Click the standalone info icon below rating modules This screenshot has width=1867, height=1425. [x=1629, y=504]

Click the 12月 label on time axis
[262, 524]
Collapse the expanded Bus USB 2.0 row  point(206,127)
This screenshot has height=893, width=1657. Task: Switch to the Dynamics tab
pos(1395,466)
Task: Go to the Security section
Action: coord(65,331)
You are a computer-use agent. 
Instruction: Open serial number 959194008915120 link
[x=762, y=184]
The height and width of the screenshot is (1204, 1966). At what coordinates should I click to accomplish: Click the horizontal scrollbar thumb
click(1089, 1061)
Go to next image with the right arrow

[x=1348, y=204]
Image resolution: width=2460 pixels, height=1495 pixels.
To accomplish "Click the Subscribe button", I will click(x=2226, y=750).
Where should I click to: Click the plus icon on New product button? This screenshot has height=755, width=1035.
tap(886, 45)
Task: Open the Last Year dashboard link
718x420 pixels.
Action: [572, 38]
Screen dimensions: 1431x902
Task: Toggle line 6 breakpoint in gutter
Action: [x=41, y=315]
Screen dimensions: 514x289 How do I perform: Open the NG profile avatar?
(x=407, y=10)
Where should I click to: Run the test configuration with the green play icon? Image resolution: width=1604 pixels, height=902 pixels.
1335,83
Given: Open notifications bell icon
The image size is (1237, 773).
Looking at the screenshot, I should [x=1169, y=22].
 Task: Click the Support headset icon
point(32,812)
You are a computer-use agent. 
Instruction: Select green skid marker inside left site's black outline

★ ★ ★ ★ ★

Problem description
Transcribe the whole listing above exactly, leaving nothing out.

Problem solution
Click the standalone info icon below rating modules This screenshot has width=1867, height=1425. [x=1629, y=504]

Click the 12月 label on time axis
[262, 524]
Collapse the expanded Bus USB 2.0 row  point(206,127)
This screenshot has height=893, width=1657. Task: Switch to the Dynamics tab
pos(1395,466)
Task: Go to the Security section
Action: coord(65,331)
You are a computer-use agent. 
Instruction: Open serial number 959194008915120 link
[x=762, y=184]
The height and width of the screenshot is (1204, 1966). At what coordinates should I click to accomplish: Click the horizontal scrollbar thumb
click(1089, 1061)
Go to next image with the right arrow

[x=1348, y=204]
Image resolution: width=2460 pixels, height=1495 pixels.
To accomplish "Click the Subscribe button", I will click(x=2226, y=750).
Where should I click to: Click the plus icon on New product button? This screenshot has height=755, width=1035.
tap(886, 45)
Task: Open the Last Year dashboard link
718x420 pixels.
Action: [572, 38]
Screen dimensions: 1431x902
Task: Toggle line 6 breakpoint in gutter
Action: [x=41, y=315]
Screen dimensions: 514x289 How do I perform: Open the NG profile avatar?
(x=407, y=10)
Where should I click to: Run the test configuration with the green play icon? Image resolution: width=1604 pixels, height=902 pixels.
1335,83
Given: Open notifications bell icon
The image size is (1237, 773).
Looking at the screenshot, I should [x=1169, y=22].
 Task: Click the Support headset icon
point(32,812)
You are a computer-use agent. 
Instruction: Select green skid marker inside left site's black outline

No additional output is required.